## Required task
Retype the stretch of material from the line containing "297, 801, 302)" through the line containing "374, 80, 381)", keeping every character the same.

## Stored items
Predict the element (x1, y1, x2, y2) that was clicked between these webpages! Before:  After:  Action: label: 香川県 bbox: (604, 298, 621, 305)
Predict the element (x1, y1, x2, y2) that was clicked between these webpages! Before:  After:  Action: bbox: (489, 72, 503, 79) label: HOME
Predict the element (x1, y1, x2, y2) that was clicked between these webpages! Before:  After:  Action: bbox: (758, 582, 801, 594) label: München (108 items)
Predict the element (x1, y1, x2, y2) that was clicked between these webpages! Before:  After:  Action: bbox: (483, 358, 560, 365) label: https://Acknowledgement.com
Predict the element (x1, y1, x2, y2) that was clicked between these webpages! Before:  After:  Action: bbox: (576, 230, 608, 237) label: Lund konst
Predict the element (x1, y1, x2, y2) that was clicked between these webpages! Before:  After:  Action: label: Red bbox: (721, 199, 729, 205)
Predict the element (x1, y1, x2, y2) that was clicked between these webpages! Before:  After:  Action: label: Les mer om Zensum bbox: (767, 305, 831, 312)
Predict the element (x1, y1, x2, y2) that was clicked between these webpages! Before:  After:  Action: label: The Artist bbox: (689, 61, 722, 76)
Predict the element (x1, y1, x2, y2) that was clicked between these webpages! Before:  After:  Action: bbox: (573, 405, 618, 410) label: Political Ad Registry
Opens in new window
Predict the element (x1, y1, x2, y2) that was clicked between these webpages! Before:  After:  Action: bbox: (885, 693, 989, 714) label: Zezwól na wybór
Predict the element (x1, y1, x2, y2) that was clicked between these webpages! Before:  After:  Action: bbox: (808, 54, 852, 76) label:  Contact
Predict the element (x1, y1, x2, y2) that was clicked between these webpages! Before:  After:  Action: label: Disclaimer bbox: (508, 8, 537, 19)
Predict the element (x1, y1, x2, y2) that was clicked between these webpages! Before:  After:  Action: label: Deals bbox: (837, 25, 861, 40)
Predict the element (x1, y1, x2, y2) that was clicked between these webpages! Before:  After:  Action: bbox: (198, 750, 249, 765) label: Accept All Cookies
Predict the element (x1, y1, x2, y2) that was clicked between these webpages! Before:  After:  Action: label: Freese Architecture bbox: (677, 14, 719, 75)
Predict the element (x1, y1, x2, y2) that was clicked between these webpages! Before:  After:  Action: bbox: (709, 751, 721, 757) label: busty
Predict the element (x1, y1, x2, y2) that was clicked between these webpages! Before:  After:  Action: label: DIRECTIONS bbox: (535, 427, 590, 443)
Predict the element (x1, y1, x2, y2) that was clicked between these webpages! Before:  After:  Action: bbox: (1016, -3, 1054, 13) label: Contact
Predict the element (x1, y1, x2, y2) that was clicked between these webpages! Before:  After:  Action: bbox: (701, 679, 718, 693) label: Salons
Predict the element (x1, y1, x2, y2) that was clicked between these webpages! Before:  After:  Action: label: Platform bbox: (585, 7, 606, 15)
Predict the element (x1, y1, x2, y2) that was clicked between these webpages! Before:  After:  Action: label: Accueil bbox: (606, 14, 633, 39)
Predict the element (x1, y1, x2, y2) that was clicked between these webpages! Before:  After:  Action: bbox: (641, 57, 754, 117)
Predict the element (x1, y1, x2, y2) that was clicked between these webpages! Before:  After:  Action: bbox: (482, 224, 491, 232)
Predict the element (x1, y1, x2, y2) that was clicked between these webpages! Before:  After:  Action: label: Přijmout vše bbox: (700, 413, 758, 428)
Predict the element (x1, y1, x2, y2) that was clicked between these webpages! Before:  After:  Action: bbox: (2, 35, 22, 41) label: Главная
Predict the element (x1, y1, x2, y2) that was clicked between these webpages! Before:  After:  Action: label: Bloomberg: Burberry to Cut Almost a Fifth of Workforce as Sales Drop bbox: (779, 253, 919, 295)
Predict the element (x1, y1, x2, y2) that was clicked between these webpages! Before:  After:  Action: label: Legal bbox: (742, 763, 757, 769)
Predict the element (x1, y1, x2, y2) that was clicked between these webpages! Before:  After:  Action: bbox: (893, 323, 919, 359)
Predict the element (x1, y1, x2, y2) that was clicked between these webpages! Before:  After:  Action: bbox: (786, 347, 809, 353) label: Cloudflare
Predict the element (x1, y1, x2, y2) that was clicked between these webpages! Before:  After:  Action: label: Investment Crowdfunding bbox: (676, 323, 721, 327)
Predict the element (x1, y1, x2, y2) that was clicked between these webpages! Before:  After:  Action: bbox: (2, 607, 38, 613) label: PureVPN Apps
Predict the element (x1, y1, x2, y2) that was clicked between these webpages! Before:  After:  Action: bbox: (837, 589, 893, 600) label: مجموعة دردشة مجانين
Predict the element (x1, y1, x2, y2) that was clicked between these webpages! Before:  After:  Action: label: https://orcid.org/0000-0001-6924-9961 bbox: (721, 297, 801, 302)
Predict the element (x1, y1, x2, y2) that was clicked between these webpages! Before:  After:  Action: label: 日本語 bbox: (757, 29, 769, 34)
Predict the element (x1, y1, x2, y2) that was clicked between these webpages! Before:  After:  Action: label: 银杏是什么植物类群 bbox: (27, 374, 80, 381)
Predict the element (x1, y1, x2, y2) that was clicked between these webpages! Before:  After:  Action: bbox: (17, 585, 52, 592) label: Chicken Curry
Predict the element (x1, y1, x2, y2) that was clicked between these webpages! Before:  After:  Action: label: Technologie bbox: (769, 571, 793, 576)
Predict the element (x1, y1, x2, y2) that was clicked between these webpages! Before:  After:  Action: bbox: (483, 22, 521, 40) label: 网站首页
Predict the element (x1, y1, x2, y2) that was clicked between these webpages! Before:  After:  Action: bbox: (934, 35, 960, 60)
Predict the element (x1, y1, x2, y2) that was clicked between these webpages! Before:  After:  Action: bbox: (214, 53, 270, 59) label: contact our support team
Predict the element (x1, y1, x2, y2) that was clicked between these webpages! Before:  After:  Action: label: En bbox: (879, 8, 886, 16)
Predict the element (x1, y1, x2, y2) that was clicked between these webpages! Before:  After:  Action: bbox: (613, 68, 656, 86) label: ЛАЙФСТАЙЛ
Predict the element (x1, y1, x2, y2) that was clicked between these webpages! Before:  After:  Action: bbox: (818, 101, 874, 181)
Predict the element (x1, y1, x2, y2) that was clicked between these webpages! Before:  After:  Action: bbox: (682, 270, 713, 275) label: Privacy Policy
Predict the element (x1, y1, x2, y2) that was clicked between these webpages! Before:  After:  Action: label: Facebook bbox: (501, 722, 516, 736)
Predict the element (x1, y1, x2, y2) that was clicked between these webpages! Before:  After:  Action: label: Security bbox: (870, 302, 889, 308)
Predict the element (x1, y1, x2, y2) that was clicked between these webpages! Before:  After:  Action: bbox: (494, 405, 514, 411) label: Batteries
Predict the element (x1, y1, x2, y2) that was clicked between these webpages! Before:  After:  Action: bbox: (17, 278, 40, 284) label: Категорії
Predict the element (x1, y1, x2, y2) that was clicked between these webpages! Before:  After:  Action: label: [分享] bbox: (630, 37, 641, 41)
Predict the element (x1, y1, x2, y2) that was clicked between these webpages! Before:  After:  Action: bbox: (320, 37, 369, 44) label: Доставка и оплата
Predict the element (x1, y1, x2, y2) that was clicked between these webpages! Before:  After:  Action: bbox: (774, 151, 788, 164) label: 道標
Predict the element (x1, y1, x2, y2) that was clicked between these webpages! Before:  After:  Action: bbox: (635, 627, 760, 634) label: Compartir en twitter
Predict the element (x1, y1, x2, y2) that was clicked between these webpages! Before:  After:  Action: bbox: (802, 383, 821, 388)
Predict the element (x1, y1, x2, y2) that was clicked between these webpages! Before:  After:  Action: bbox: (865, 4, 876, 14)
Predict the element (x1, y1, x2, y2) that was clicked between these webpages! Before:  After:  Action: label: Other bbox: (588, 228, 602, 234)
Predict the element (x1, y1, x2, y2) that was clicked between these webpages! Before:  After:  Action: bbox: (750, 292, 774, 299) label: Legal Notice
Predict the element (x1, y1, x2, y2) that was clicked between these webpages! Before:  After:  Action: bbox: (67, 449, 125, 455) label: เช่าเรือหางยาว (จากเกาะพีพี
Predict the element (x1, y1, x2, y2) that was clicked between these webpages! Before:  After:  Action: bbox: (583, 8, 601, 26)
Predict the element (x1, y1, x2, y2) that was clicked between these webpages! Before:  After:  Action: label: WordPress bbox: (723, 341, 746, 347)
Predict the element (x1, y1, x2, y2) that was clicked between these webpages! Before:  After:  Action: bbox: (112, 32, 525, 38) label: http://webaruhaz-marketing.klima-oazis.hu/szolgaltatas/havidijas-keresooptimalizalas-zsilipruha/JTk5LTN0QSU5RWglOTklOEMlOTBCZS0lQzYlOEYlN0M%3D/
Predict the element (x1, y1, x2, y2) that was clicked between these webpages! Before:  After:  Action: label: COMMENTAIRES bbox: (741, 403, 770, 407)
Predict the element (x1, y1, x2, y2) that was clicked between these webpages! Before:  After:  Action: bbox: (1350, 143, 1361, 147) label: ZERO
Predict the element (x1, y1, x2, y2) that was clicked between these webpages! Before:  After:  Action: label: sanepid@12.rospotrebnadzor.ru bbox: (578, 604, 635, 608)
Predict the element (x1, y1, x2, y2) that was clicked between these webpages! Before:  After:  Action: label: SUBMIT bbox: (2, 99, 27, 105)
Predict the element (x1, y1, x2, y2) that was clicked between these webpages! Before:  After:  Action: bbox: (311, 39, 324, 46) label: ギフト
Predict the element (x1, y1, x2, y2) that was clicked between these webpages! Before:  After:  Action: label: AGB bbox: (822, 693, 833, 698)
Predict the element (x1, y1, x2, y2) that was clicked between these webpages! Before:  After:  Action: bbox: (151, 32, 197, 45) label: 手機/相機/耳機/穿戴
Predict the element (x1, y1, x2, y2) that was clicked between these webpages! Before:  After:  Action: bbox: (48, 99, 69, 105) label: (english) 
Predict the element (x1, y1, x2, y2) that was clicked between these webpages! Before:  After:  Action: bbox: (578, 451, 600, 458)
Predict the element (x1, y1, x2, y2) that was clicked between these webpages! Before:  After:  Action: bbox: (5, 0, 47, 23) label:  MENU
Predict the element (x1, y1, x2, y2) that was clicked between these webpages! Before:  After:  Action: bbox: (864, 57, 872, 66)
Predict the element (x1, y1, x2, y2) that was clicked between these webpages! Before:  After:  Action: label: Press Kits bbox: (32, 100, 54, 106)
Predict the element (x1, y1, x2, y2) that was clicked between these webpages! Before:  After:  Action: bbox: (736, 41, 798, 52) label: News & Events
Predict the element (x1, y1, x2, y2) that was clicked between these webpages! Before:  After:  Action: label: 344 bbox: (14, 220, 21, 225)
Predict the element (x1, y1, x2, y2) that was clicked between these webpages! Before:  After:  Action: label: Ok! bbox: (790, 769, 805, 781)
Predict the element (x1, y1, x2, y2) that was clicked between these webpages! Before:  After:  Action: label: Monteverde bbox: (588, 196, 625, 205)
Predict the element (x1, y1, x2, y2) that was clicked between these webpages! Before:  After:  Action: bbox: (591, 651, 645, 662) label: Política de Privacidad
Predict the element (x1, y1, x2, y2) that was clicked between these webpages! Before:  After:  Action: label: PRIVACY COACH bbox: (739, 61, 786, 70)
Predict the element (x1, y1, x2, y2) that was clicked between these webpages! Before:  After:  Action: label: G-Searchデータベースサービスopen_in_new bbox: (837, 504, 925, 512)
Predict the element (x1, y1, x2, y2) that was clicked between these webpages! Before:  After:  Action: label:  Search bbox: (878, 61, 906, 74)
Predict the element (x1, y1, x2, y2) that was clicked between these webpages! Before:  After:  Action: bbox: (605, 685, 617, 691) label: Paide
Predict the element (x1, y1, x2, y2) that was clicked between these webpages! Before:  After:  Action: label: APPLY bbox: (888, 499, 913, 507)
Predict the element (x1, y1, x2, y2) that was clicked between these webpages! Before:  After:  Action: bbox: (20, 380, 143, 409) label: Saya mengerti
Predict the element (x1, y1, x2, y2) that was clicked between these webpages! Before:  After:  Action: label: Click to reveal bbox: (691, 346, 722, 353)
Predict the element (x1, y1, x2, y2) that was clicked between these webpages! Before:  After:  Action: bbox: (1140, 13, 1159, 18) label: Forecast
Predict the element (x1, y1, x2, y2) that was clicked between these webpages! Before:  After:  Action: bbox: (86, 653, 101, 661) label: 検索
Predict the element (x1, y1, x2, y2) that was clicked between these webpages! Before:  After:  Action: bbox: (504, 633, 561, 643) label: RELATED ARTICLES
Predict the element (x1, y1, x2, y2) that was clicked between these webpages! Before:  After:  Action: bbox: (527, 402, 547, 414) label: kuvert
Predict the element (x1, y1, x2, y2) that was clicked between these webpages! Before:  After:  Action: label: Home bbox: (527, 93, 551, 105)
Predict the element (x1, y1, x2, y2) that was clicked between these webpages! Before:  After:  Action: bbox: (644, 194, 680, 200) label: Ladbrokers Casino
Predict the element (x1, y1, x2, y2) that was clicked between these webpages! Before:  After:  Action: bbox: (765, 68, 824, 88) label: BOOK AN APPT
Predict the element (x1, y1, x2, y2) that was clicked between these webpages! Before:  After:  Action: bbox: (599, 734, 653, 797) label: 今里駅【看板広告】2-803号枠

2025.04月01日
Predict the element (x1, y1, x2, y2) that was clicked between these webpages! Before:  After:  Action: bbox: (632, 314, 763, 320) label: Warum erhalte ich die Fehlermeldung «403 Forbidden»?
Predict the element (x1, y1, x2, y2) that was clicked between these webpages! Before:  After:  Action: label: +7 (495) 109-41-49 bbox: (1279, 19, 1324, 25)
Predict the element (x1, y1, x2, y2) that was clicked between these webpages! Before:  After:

## The output
Predict the element (x1, y1, x2, y2) that was clicked between these webpages! Before:  After:  Action: label: https://orcid.org/0000-0001-6924-9961 bbox: (721, 297, 801, 302)
Predict the element (x1, y1, x2, y2) that was clicked between these webpages! Before:  After:  Action: label: 日本語 bbox: (757, 29, 769, 34)
Predict the element (x1, y1, x2, y2) that was clicked between these webpages! Before:  After:  Action: label: 银杏是什么植物类群 bbox: (27, 374, 80, 381)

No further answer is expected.